Challenge »
Copy out the lines below word for word, starting at the line containing "Task: Open 联想投资有限公司 link in row 10" and ending at the line containing "Action: tap(130, 431)", both included. Leave the pictures out of your copy.

Records for the exercise »
..........

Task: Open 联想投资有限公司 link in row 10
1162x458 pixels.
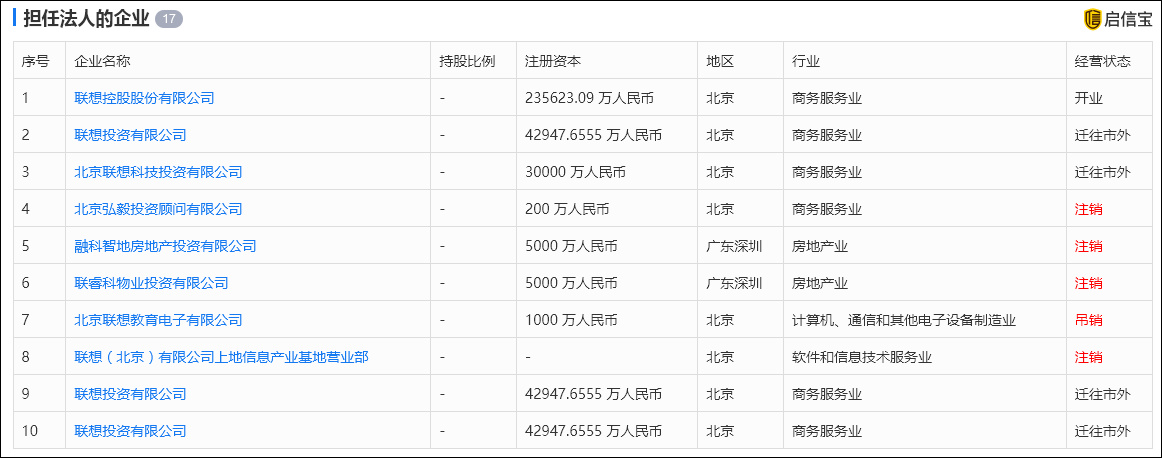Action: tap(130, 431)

..........

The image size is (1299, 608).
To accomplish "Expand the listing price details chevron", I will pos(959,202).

..........

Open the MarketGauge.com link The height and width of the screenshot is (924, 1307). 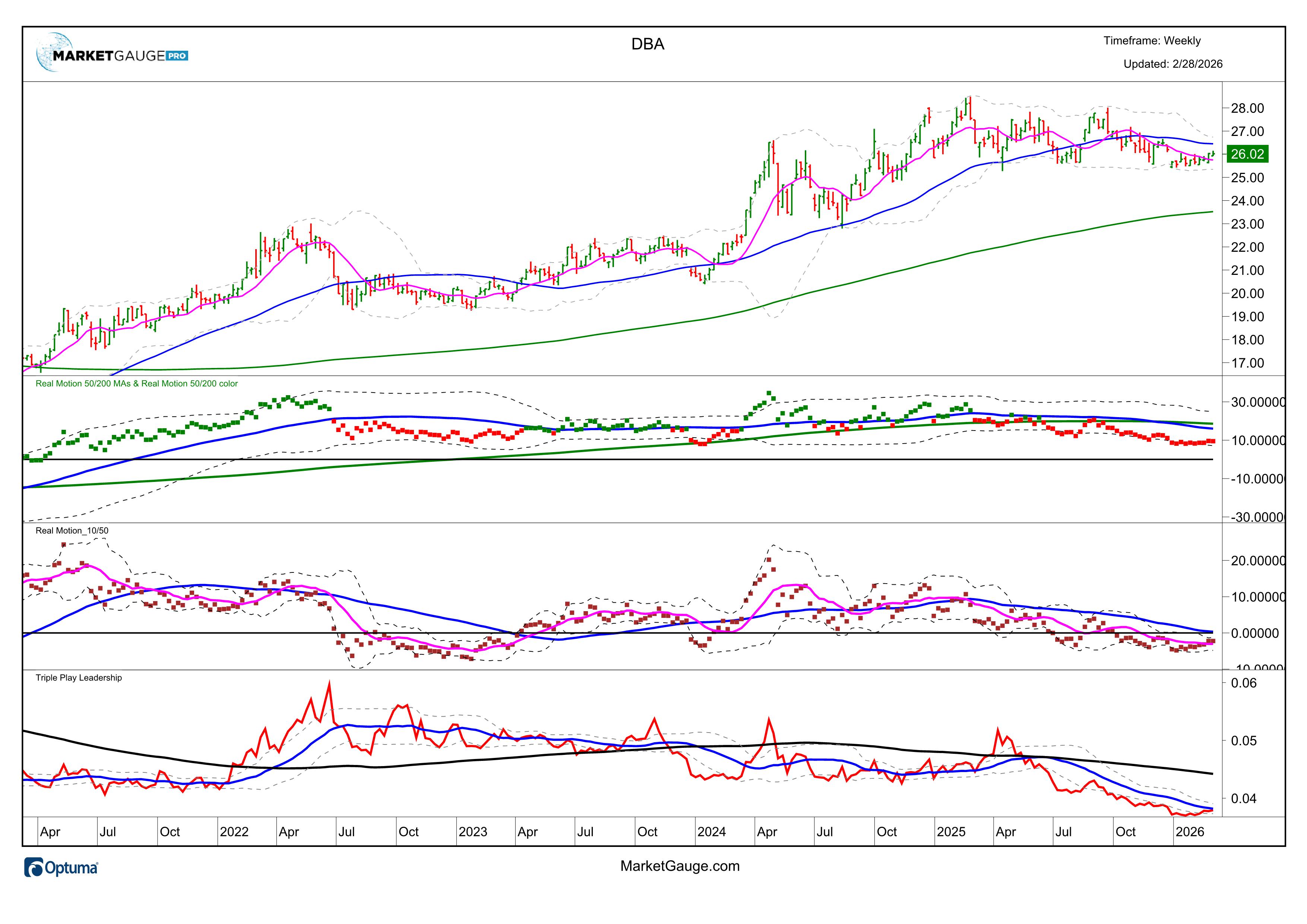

..........

Final result »
Task: Open 联想投资有限公司 link in row 10
1162x458 pixels.
Action: tap(130, 431)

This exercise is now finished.